A lo largo de los años he podido reconocer en la familia costarricense, qué es lo que marca la diferencia para tener una vida familiar constructiva.
Compartiré con ustedes algunos consejos para promever esa vida familiar:
1 No hay que ver solo lo negativo; no estar anticipando el fracaso en todo.
2 Exprese sus desacuerdos o disgustos oportunamente, respetando a los demás; no los guarde para ir sacándolos poco a poco.
3 Aprenda a aceptar las diferencias individuales entre los miembros de la familia y no pretenda que unos sean iguales a otros. En un mismo hogar hay diferencias de temperamento, personalidad, de talentos, y aprendizaje.

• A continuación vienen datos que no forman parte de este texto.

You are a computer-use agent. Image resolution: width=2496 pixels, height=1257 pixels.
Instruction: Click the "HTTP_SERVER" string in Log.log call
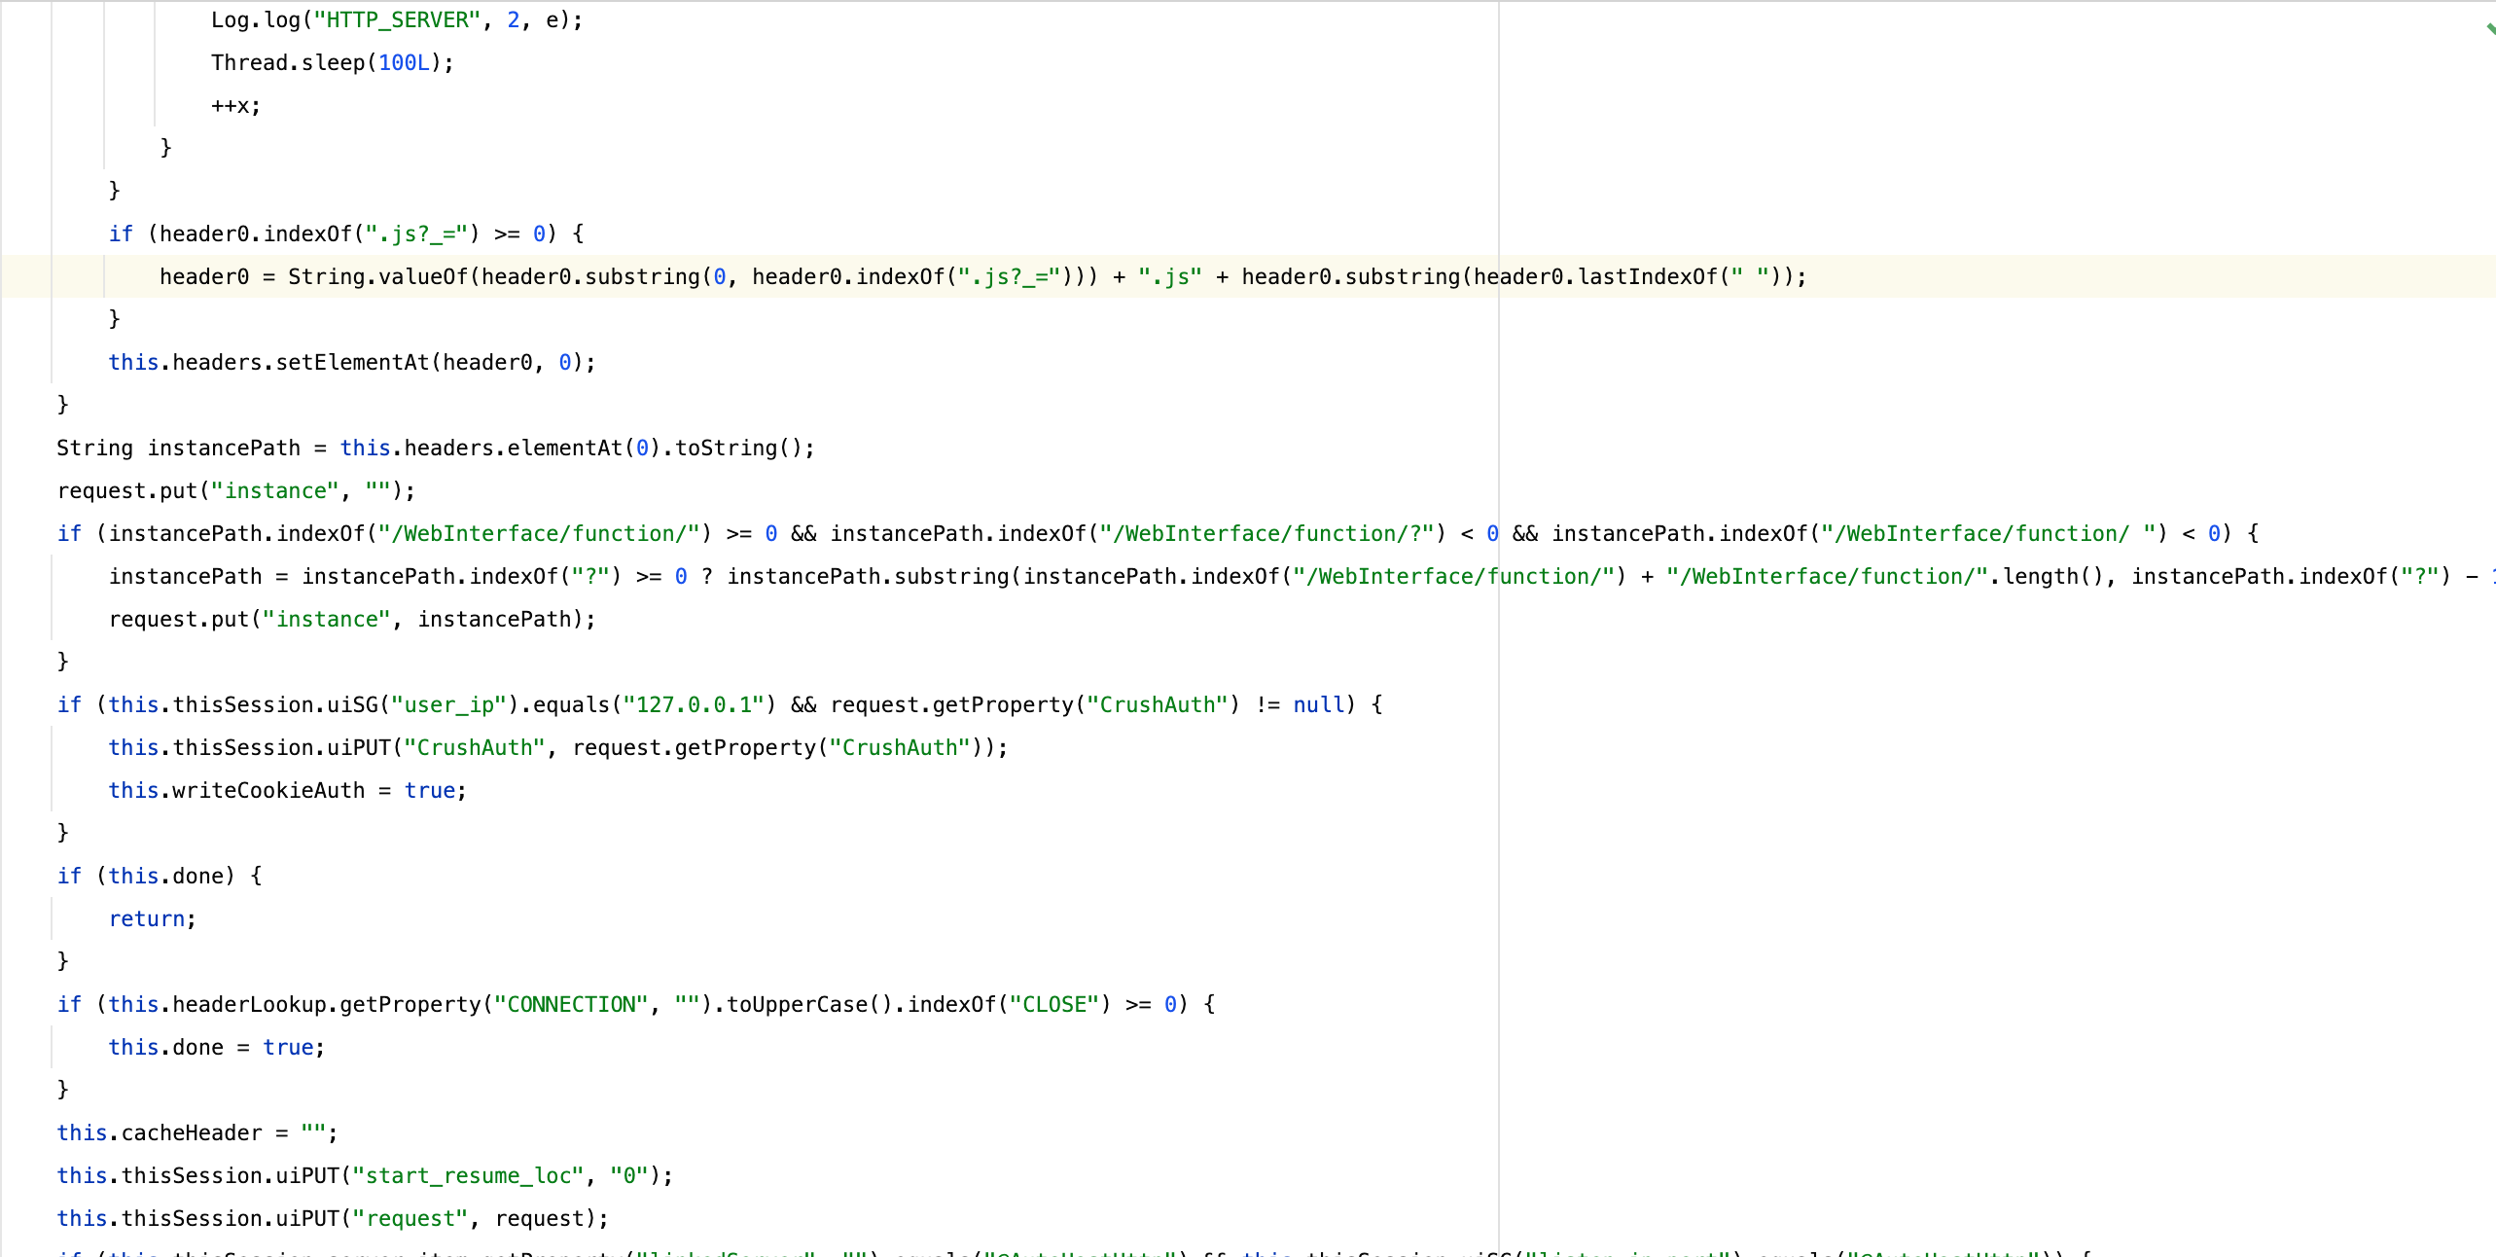click(397, 20)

4 Cumpla las promesas y compromisos que asume con los miembros de la familia: con su pareja, con sus hijos, con sus hermanos, con sus padres; pues esto crea en la otra persona una sensación de seguridad emocional, de ser importante, de ser querido.
5 Aprenda a escuchar, a poner atención cuando alguno o algunos miembros de la familia hablan. Todos necesitamos sentirnos escuchados.
6 No afirme; pregunte. A veces vemos o pensamos acerca de las situaciones o de las personas como si fuera la verdad, lo cual nos lleva a afirmar y no preguntar, creando con esto muchos conflictos.
7 Cuídese de no absorber ni de ser absorbido por la personalidad de alguno de los miembros de la familia. A veces se crean dependencias emocionales excesivas de padres con hijos o entre los miembros de la pareja, que anulan la personalidad del otro.
8 Deje de lado las posiciones inflexibles; negocie, aprenda a reconocer cuándo debe ceder.
9 Mantenga un buen sentido del humor. Una buena "salida", en momentos serios, es una buena medicina.
10 Predique con el ejemplo: que sus acciones reflejen lo que usted dice.
11 No "juegue de vivo", haciéndose el perfecto; no lo somos: ni como padres, ni como hijos, ni como esposos, ni como hermanos.
12 "Apapache" o exprese cariño físicamente a sus hijos, a su pareja, a sus hermanos, a sus padres.